I think about him getting ready to come and say goodbye to me;
or, about a woman with curled eyelashes and a slim waist
returning from southern ports,
Smyrna, Rhodes, Syracusa, Alexandria,
from closed cities like warm shutters,
with the scents of golden fruits and herbs,
and she is climbing the steps without seeing
those who have fallen asleep beneath the stairs.

Houses, you know, sulk easily when you lay them bare.


This house by Giannis Ritsos
(extracts from a longer poem called Moonlight Sonata published in 1956)

This house was haunted, it drives me away –
I mean it has aged a lot, nails have pulled up
picture frames launch themselves as if jumping into the void,
plaster is falling silently
like the hat of a dead person falling
from the peg in a dark hallway
like the woollen glove of silence falling from its lap
or like a strip of moonlight falling on the old gutted armchair.

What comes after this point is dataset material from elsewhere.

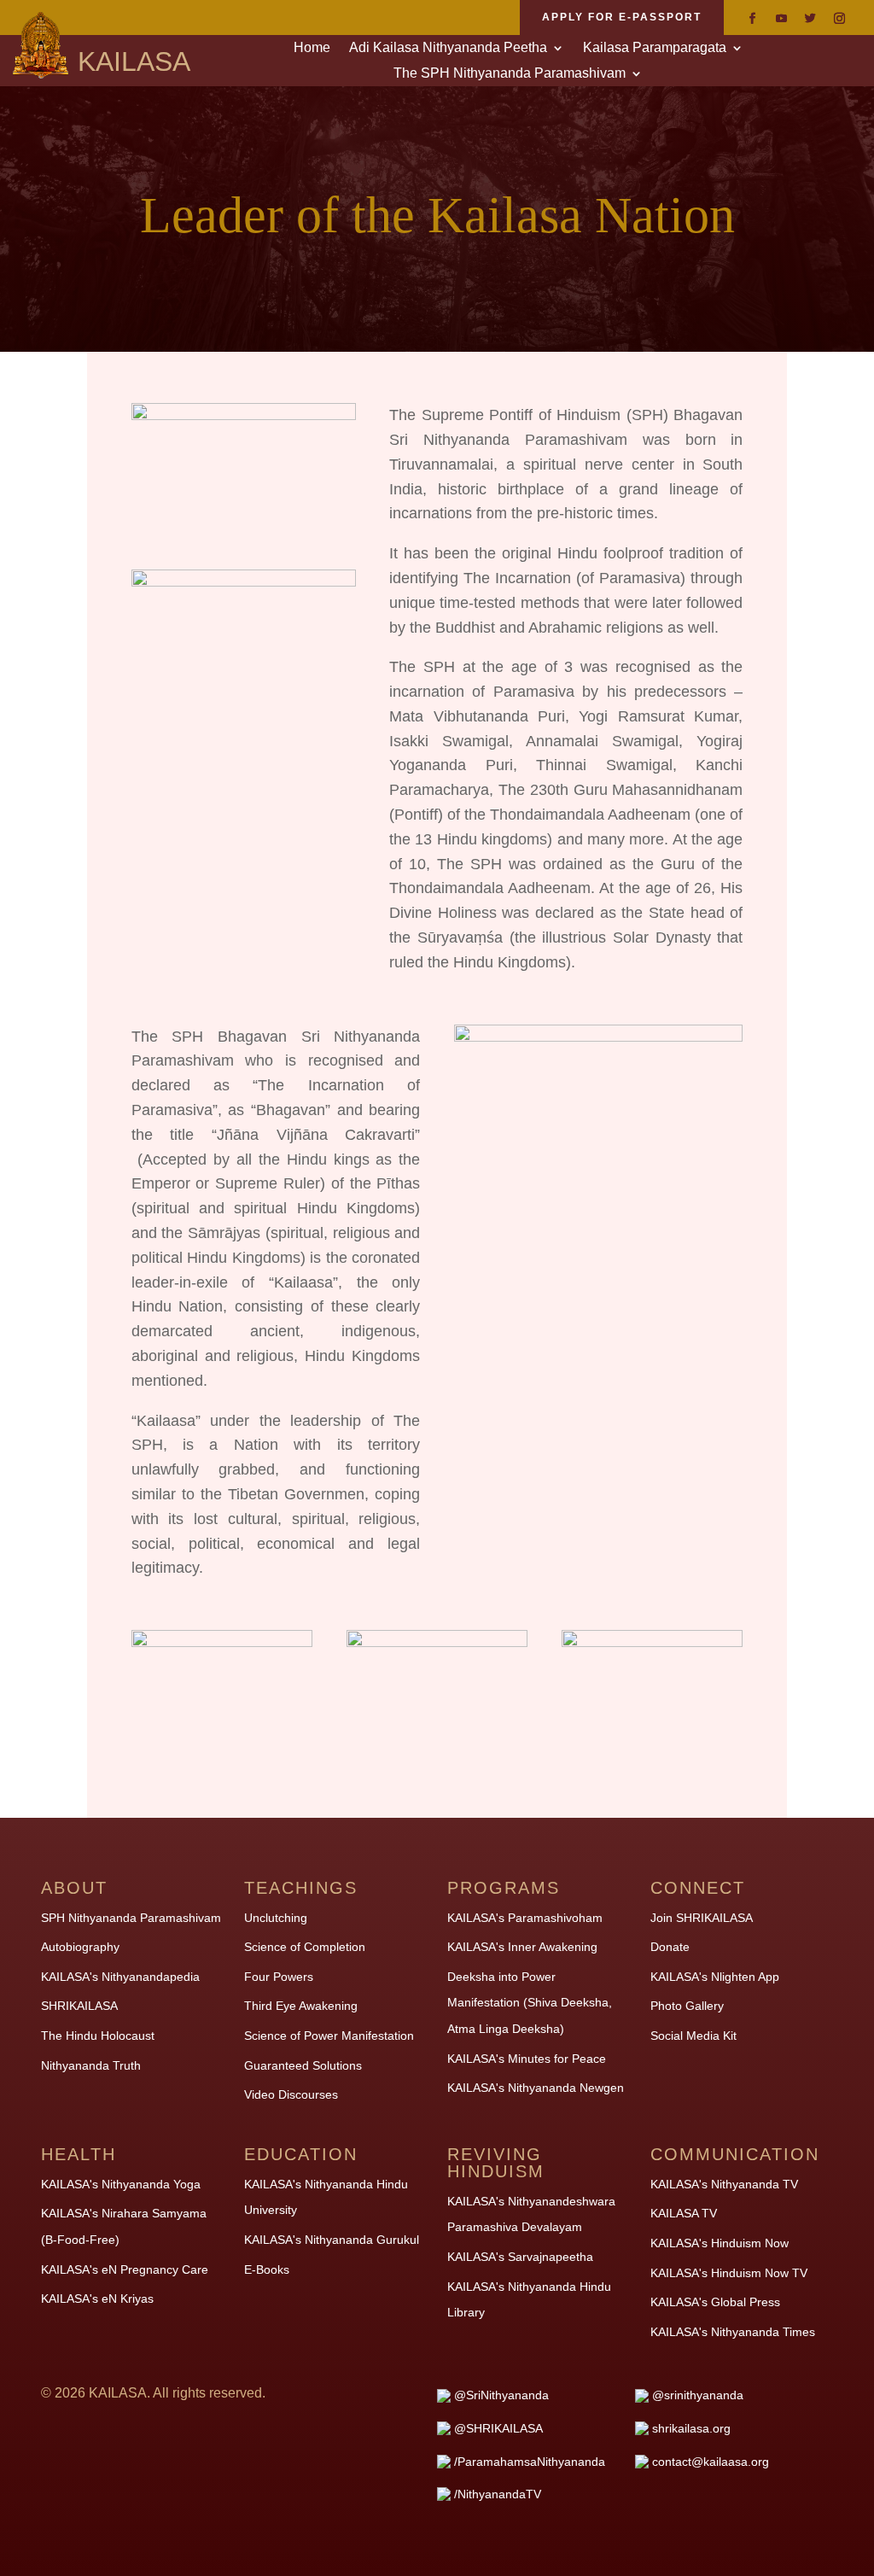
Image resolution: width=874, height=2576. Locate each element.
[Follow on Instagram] (839, 19)
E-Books (266, 2269)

This house no longer agitates me.
I can’t stand it getting me worked up.
You must always be careful, be careful
to prop up the wall with the big sideboard
to prop up the sideboard with the ancient carved table
to prop up the table with chairs
to prop up the chairs with your hands
to put your shoulder under the beam that’s hanging down.
And the piano, like a closed, black coffin. You don’t dare open it.
Be careful of everything. be careful they don’t fall, that you don’t fall. I can’t stand it.
Let me come with you…

This house, in spite of all its dead, doesn’t intend to die.
It insists on living with its dead
on living on its dead
on living with the certainty of its death and on providing still for its dead
with dilapidated beds and shelves.
Let me come with you.

This house is drowning me. The kitchen in particular
is like the seabed. Hanging coffee pots shine
like the big, round eyes of fantastic fish
plates quiver slowly like jellyfish,
seaweed and shells get caught in my hair
I can’t get them out again later
I can’t get back up to the surface again –
the tray falls silently from my hands – I collapse
and I see the bubbles of my breath go up and up
and I try and entertain myself by looking at them
and I wonder what someone looking down from above would say seeing these bubbles,
perhaps someone’s drowning or perhaps a diver is exploring the depths.

‘I don’t even know what I’m searching for’ by Tolis Nikiforou
(from the collection A chalk on the blackboard published in 2012)

sometimes late in the evening
I go back again to our old house
and open the door in anticipation
searching in the darkness
I don’t even know what for

with the key still in my hand
that big, iron one
I pass from room to room
touching, smelling and looking
in each of my intangible steps
in case somewhere here there is
the always-warm hand of my father
and brother or their protective ferociousness
and that of my mother
the ever-present absence
in case there are here
our heavy polished table
ithe photograph smiling on the wall
the carpet with its multicoloured patterns
in case there are here
the floor, the walls, the same house
in case, coming through the balcony door,
is the square opposite that I used to love
and suddenly I realise I’m crying
I’m crying hopelessly in my dream
the tears make everything mist over
everything the light of memory illuminates.